- **REQUIREMENTS**:
Print every line of the records below word for word, leaving the pictures out.

Element and text position data:

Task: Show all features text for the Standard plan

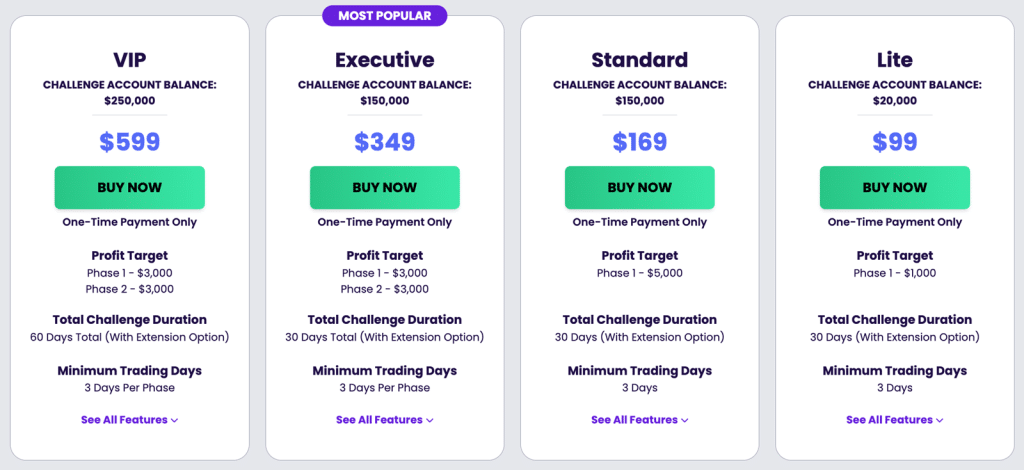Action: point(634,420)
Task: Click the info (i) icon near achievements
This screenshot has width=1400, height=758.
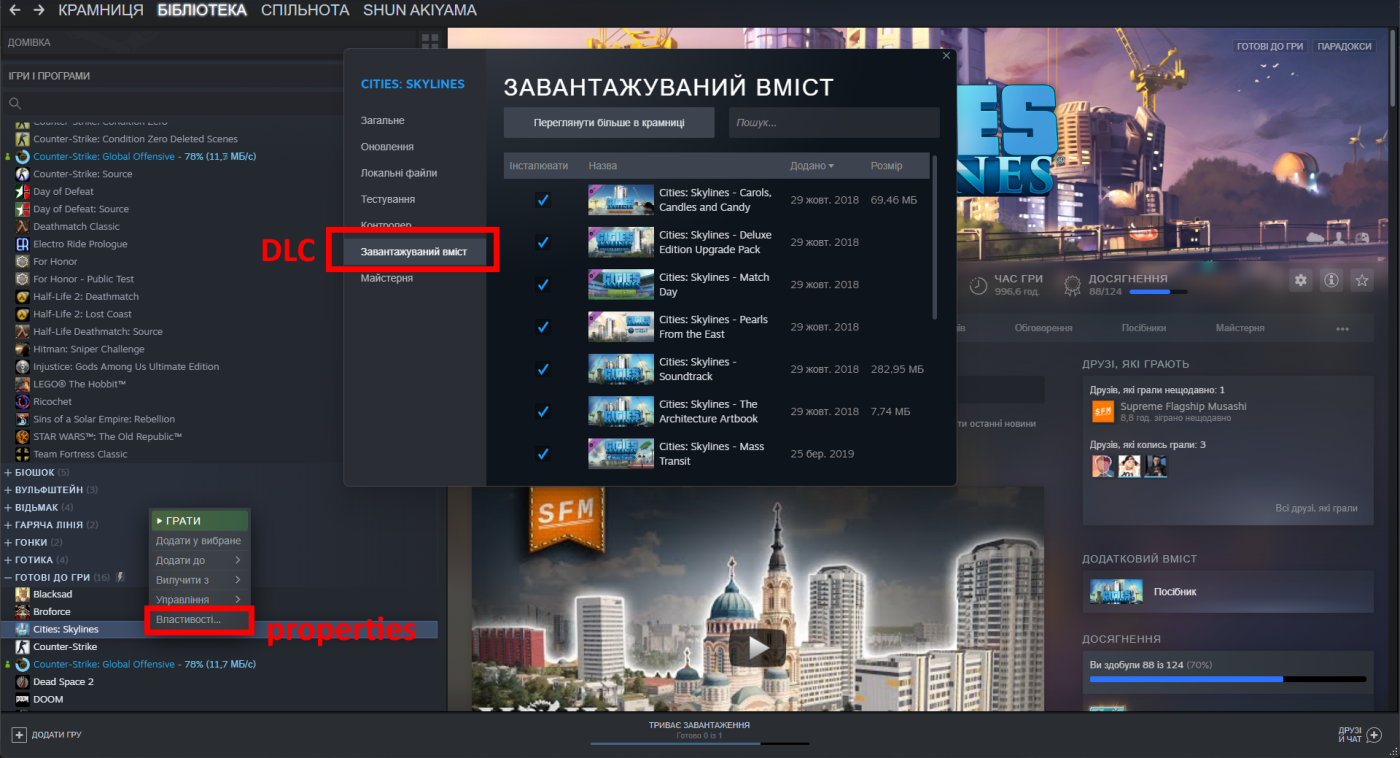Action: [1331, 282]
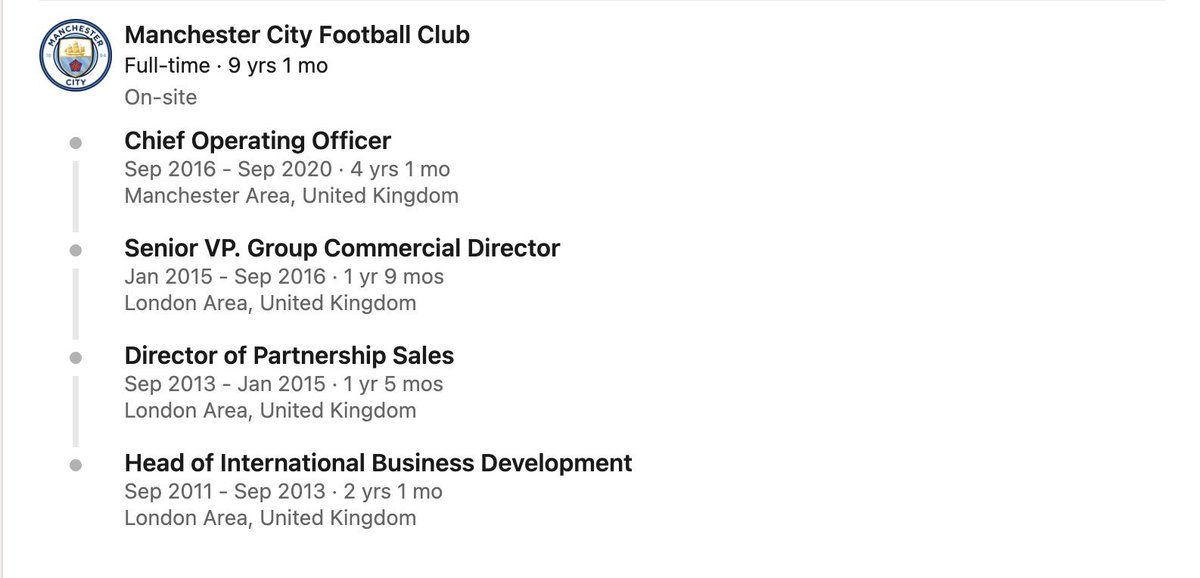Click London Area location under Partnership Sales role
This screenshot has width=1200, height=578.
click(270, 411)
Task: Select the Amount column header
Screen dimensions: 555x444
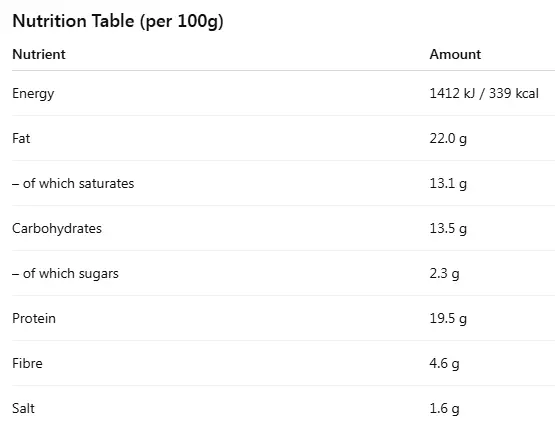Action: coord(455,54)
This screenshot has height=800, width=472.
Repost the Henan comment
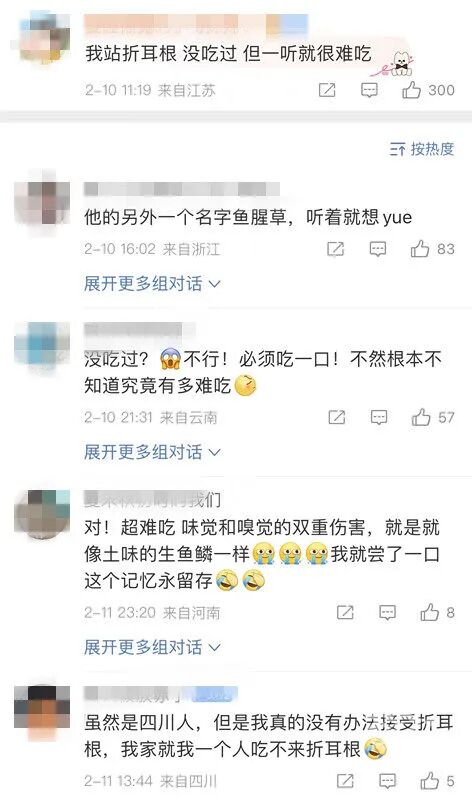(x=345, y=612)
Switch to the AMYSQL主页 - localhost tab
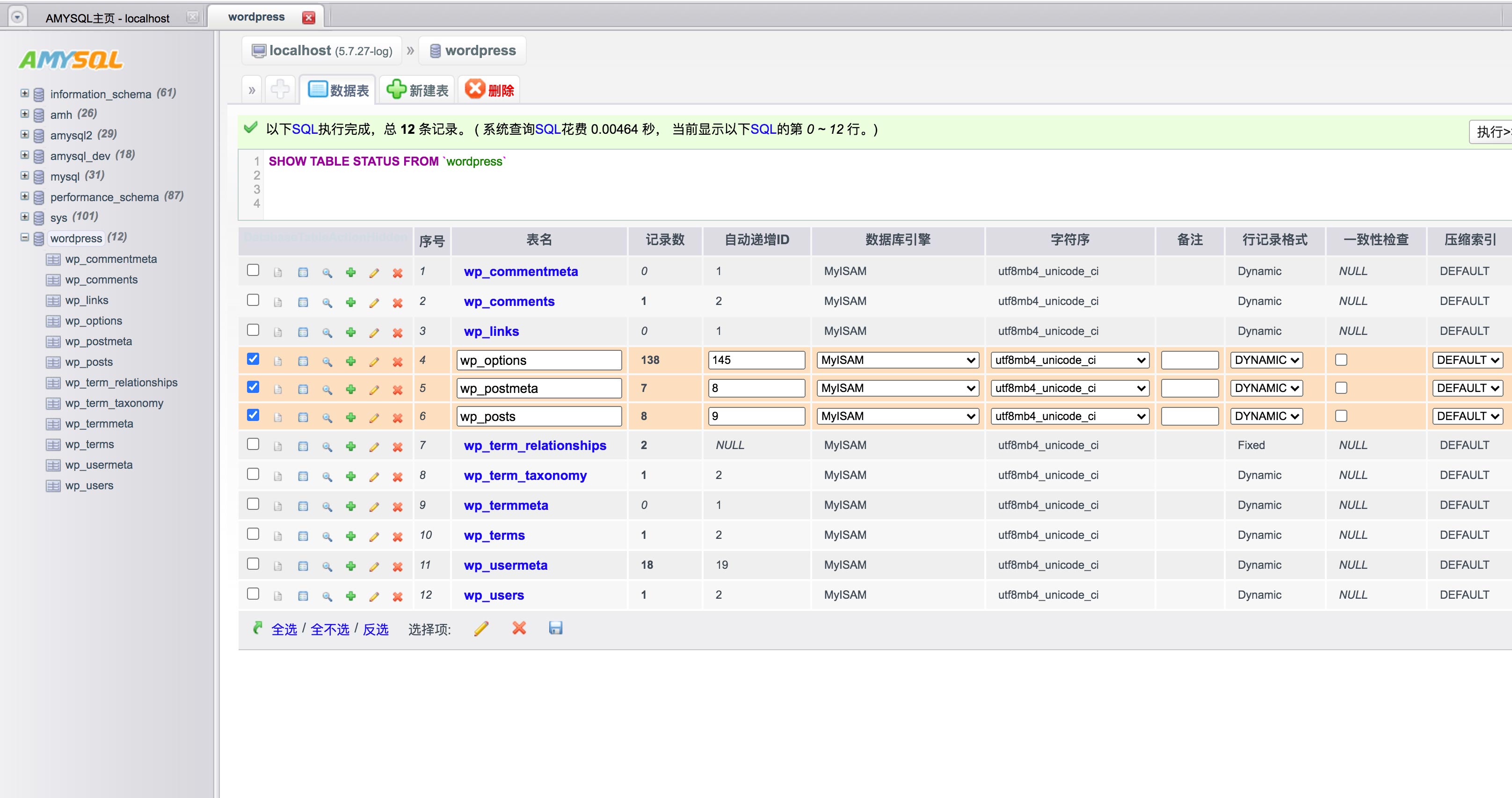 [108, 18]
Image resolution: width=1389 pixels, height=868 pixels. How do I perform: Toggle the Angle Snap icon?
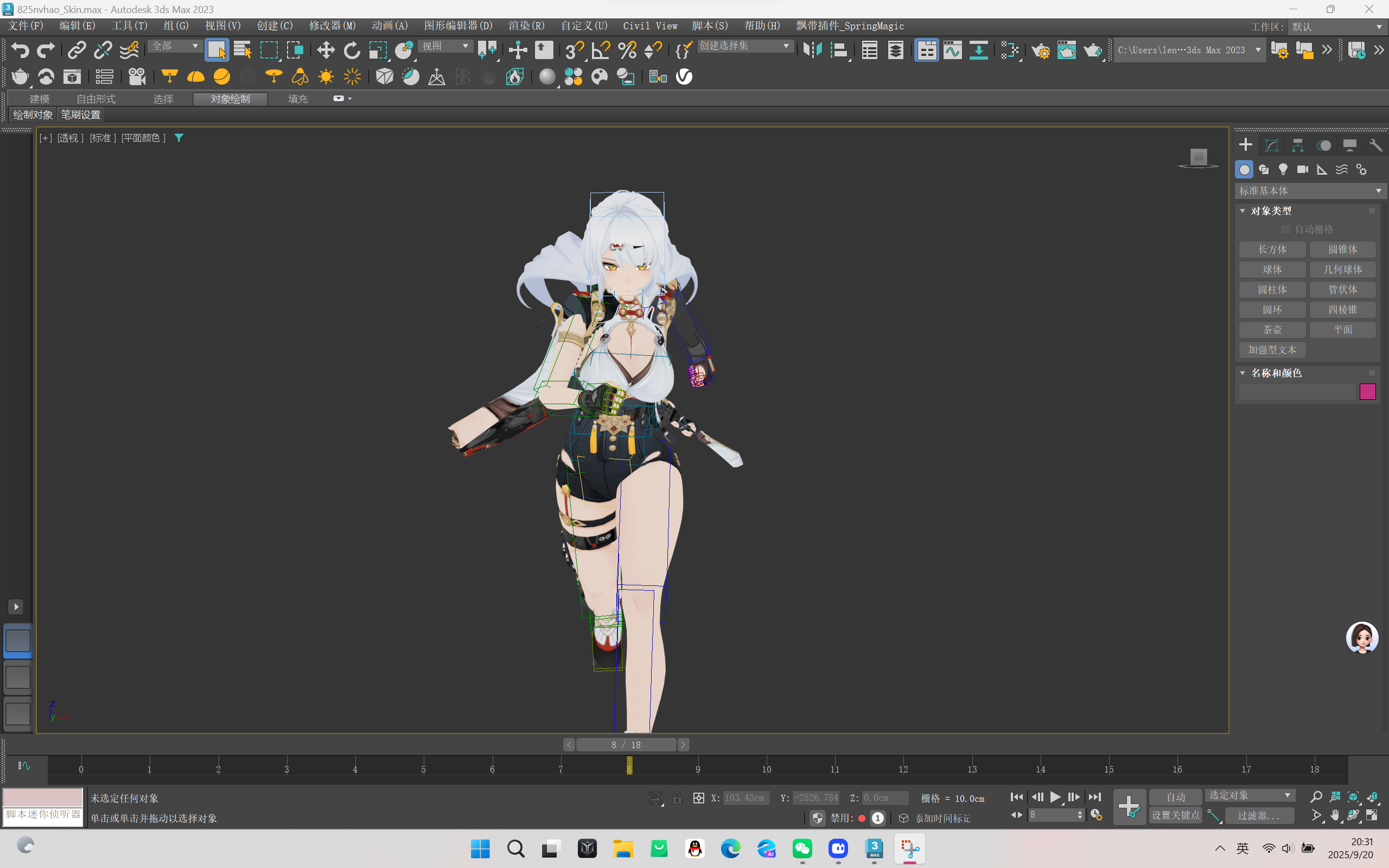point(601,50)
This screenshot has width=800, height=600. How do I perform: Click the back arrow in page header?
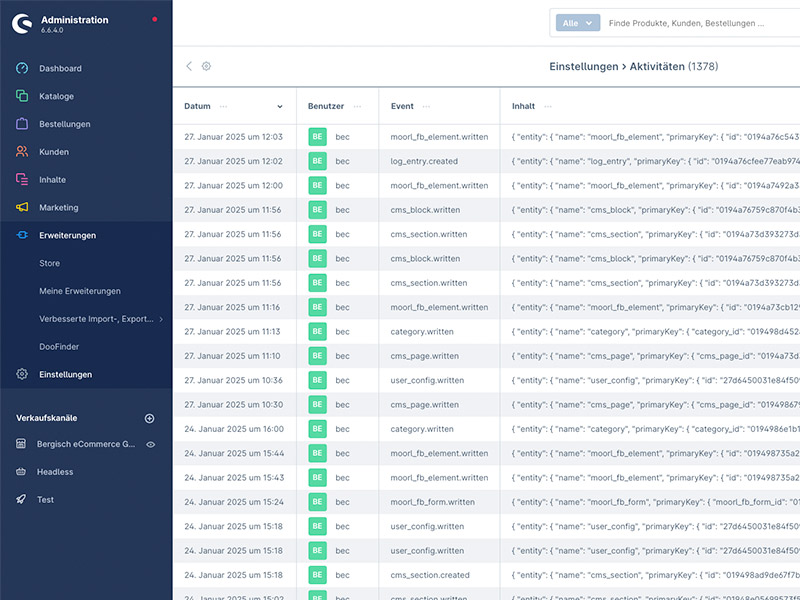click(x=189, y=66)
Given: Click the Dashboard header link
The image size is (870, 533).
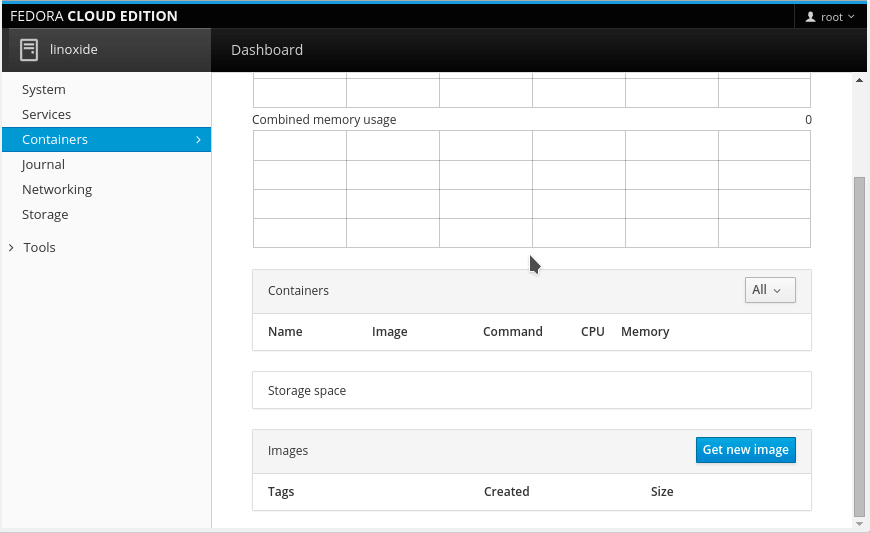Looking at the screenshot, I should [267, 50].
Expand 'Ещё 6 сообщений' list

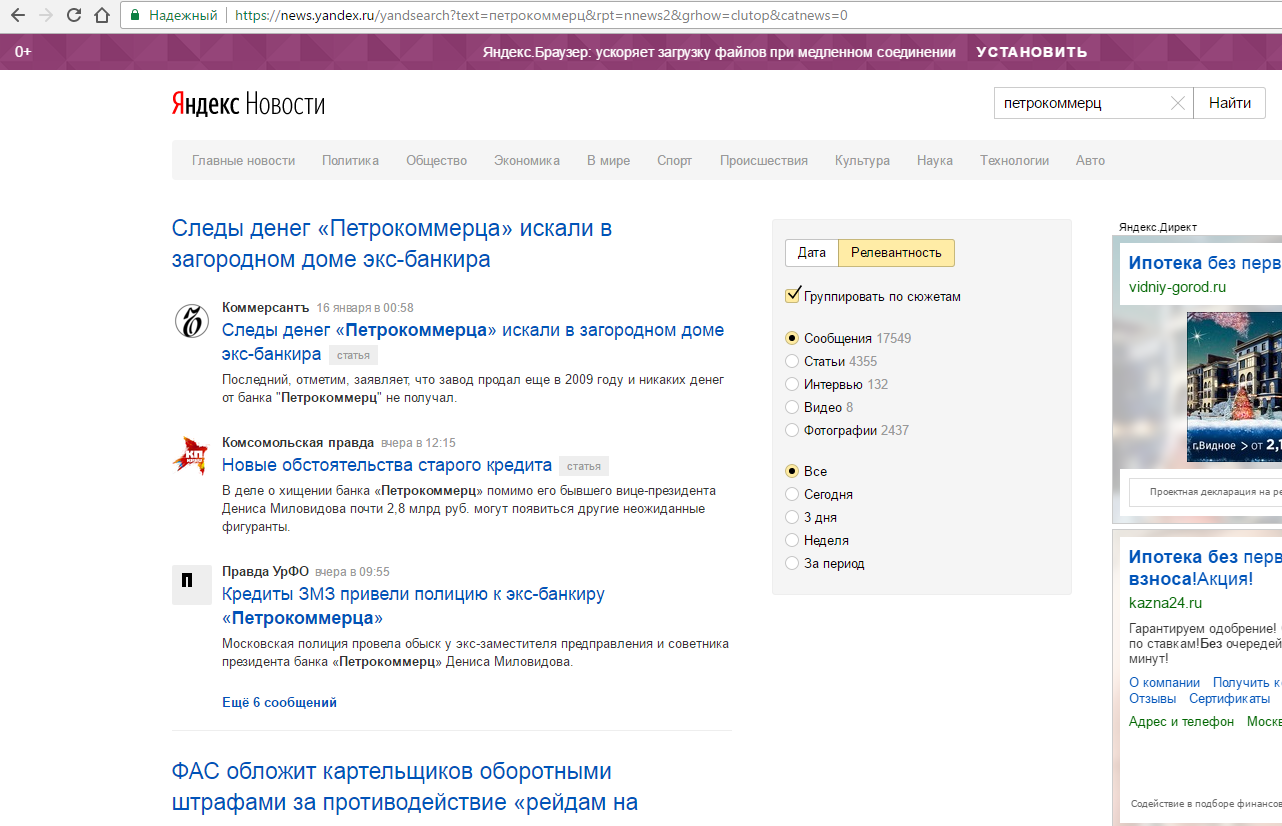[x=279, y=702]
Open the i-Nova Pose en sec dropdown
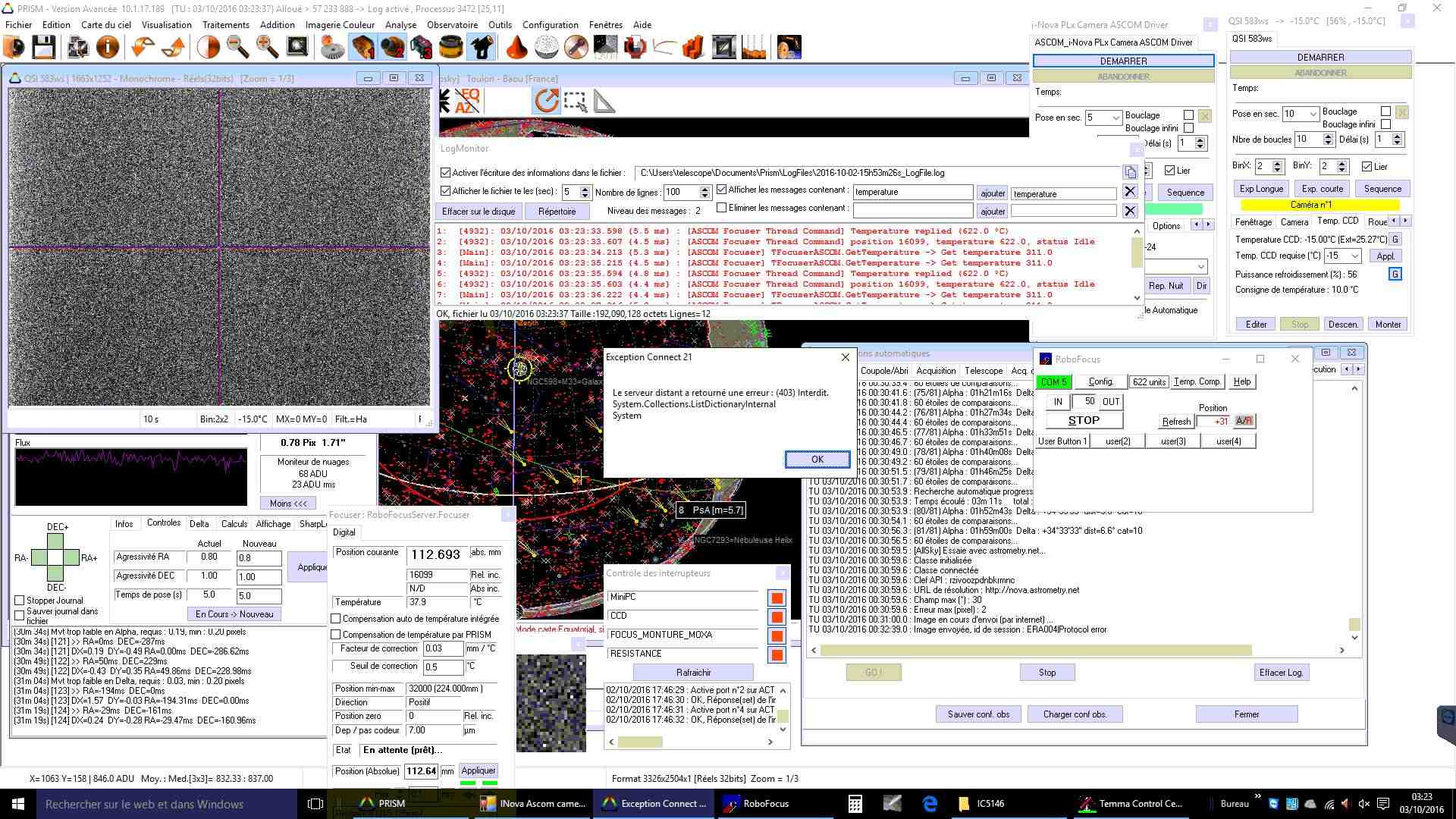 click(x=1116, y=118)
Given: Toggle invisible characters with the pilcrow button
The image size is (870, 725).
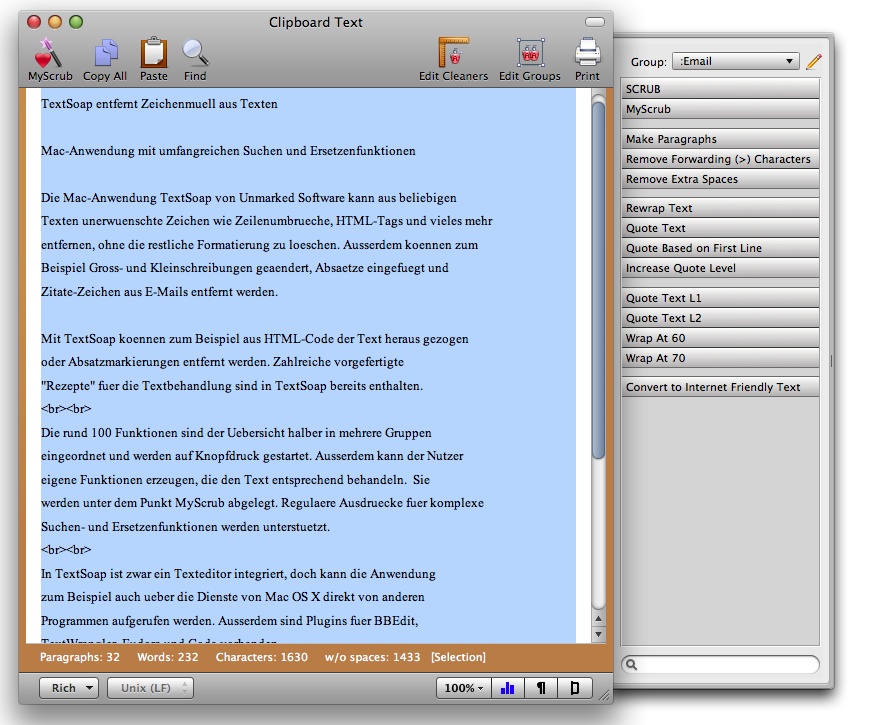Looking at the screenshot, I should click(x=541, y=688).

- **COMPLETED TASK**:
Task: Show all features text for the Standard plan

Action: point(634,420)
Task: Click the info (i) icon near achievements
This screenshot has width=1400, height=758.
Action: [1331, 282]
Click London Area location under Partnership Sales role
This screenshot has width=1200, height=578.
click(270, 411)
Task: Select the Amount column header
Screen dimensions: 555x444
Action: coord(455,54)
This screenshot has height=800, width=472.
Repost the Henan comment
(x=345, y=612)
Switch to the AMYSQL主页 - localhost tab
 [108, 18]
Image resolution: width=1389 pixels, height=868 pixels. How do I perform: Toggle the Angle Snap icon?
point(601,50)
This screenshot has width=800, height=600. How do I perform: Click the back arrow in page header?
click(x=189, y=66)
Given: Click the Dashboard header link
The image size is (870, 533).
Looking at the screenshot, I should [267, 50].
Expand 'Ещё 6 сообщений' list

[x=279, y=702]
Open the i-Nova Pose en sec dropdown
 click(x=1116, y=118)
Given: Toggle invisible characters with the pilcrow button
The image size is (870, 725).
Looking at the screenshot, I should click(x=541, y=688).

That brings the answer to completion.